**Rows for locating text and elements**
◇ ◇ ◇ ◇ ◇

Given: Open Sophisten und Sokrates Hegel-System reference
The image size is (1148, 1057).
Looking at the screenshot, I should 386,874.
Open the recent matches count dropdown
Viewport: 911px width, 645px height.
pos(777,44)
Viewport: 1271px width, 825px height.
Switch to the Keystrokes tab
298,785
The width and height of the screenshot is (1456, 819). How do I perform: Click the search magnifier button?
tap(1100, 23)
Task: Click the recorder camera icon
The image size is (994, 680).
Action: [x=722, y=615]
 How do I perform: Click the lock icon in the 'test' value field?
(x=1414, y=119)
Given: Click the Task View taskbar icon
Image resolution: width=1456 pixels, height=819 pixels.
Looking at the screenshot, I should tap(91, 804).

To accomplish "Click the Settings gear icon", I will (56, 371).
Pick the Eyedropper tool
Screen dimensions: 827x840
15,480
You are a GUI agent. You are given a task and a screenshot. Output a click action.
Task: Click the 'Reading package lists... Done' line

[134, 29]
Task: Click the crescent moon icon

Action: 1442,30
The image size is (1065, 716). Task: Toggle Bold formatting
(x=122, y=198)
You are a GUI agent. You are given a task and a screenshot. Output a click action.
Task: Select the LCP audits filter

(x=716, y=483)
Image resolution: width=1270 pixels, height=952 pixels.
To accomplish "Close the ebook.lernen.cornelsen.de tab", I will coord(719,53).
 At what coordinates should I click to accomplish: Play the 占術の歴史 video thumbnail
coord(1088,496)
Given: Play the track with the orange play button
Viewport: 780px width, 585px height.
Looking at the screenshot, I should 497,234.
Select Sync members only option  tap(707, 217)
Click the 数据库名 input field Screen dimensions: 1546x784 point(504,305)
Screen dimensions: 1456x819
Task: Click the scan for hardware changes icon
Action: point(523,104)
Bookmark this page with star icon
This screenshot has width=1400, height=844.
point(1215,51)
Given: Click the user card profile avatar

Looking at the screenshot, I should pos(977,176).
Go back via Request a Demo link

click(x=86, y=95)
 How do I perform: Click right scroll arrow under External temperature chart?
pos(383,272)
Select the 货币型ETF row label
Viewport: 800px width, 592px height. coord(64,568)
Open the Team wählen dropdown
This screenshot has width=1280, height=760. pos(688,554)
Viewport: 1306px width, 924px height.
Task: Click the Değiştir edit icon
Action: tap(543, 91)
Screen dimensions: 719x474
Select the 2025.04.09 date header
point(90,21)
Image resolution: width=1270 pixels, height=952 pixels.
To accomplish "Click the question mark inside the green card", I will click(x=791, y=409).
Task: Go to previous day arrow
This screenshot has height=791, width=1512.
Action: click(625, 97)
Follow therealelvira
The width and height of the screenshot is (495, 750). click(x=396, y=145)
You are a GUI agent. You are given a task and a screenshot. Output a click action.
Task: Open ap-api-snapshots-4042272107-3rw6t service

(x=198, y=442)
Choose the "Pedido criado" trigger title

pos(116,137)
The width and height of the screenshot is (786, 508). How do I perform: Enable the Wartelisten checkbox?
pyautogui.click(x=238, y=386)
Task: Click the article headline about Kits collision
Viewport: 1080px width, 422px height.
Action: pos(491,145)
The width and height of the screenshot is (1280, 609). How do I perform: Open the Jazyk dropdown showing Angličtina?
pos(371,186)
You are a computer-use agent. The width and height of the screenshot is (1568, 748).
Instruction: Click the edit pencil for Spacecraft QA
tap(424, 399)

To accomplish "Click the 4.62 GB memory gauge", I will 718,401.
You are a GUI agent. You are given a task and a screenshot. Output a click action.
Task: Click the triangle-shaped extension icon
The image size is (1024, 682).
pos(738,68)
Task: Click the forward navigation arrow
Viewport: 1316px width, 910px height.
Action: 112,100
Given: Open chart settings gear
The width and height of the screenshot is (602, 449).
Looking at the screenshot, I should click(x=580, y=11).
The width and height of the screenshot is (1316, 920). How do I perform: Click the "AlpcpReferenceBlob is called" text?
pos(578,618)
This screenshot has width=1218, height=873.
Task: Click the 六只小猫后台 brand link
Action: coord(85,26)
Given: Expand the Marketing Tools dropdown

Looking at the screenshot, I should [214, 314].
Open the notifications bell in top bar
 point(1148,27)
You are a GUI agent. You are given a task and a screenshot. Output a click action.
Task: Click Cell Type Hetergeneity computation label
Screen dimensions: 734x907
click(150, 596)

◇ ◇ ◇ ◇ ◇

**TO DO**
Count the lines in the rows above that contain the string "perform". Reply with the number alone.

**RESPONSE BELOW**
6